In addition, I represent to the Company that I have no other employments or
undertaking which do or would restrict or impair my performance of this
Agreement. I further represent to the Company that Exhibit "C" hereto sets
forth
a brief description of all Inventions made or conceived by me prior to my
employment with the Company which I desire to be excluded from this Agreement
(and if no Exhibit "C" is attached hereto or there is no such description set
forth thereon, then it means that by signing this Agreement I represent to
the
Company that there is no such Invention made or conceived by me prior to my
employment with the Company). In connection with my employment with the Company,
I promise not to use or disclose to the Company any patent, copyright,
confidential trade secret or other proprietary information of any previous
employer or other person that I am not lawfully entitled so to use or disclose.
If in the course of my employment with the Company I incorporate into an
Invention or any product process or service of the Company any Invention made
or
conceived by me prior to my employment with the Company, and do so without
first
executing a separate assignment agreement, I hereby grant to the Company a
royalty-free, irrevocable, worldwide nonexclusive license to make, have made,
use and sell that Invention without restriction as to the extent of my ownership
or interest.
2. Confidential
Information.
a.
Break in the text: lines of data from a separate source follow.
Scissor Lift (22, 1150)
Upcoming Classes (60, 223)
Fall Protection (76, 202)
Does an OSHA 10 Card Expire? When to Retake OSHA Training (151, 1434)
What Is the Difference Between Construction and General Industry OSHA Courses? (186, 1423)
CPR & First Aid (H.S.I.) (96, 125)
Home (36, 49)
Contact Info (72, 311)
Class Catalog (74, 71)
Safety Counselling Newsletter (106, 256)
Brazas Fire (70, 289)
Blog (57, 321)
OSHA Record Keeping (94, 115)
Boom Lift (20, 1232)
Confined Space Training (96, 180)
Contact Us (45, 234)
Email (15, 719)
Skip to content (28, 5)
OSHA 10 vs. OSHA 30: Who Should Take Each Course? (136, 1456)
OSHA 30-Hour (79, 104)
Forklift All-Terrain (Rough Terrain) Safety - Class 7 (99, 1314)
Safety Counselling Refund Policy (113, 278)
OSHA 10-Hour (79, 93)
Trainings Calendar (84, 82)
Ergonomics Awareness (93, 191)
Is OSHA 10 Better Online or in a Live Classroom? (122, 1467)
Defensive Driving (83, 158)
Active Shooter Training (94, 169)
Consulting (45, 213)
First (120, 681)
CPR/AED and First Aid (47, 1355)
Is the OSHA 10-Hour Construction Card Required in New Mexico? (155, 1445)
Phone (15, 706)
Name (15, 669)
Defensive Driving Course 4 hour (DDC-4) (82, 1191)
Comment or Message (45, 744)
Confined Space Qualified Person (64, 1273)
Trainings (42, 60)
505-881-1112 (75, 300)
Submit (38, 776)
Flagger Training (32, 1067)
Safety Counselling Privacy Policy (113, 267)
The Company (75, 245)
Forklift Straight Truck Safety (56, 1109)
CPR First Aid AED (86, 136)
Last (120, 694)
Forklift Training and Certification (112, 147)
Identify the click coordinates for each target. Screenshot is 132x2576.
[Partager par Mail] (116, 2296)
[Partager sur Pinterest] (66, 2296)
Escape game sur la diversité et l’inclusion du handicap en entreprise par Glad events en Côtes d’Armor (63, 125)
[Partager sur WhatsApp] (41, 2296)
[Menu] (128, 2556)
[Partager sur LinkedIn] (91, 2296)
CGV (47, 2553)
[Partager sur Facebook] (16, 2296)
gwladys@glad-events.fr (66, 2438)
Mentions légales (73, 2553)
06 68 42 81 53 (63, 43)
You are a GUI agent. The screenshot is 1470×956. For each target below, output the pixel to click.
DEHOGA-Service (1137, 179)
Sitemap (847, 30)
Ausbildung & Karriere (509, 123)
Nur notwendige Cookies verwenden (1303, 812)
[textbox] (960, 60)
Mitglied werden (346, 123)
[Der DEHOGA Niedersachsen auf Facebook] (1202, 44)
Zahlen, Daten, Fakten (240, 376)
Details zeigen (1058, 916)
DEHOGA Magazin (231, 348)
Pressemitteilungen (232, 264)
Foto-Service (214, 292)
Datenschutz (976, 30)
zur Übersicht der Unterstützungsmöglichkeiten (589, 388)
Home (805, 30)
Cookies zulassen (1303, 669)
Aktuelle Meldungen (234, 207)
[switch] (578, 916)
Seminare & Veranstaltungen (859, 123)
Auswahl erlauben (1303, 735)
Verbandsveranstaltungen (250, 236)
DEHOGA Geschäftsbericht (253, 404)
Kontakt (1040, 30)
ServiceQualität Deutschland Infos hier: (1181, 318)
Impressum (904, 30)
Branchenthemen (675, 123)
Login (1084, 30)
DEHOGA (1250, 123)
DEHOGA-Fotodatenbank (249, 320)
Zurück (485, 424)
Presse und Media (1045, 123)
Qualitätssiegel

Company
Confidential Information.
I will
not use or disclose Confidential Information, whether before, during or after
the period of my employment except to perform my duties as an employee of the
Company based on my reasonable judgment as an Officer of the Company, or in
accordance with instruction or authorization of the Company, without prior
written consent of the Company or pursuant to process or requirements of law
after I have disclosed such process or requirements to the Company so as to
afford it the opportunity to seek appropriate relief therefrom. "Confidential
Information" means any Invention of any person in which the Company has a
written agreement and in addition means any financial, client, customer,
supplier, marketing, distribution and other information of a confidential or
private nature connected with the business of the Company or any person with
whom it has a written agreement, provided by the Company to me or to which
I
have access during or in the course of any employment. Confidential Information
is to be broadly defined, and includes all information that has or could have
commercial value or other utility in the business in which the Company is
engaged or contemplates engaging, and all information of which the unauthorized
disclosure could be detrimental to the interests of the Company, whether or
not
such information is identified as Confidential Information by the Company.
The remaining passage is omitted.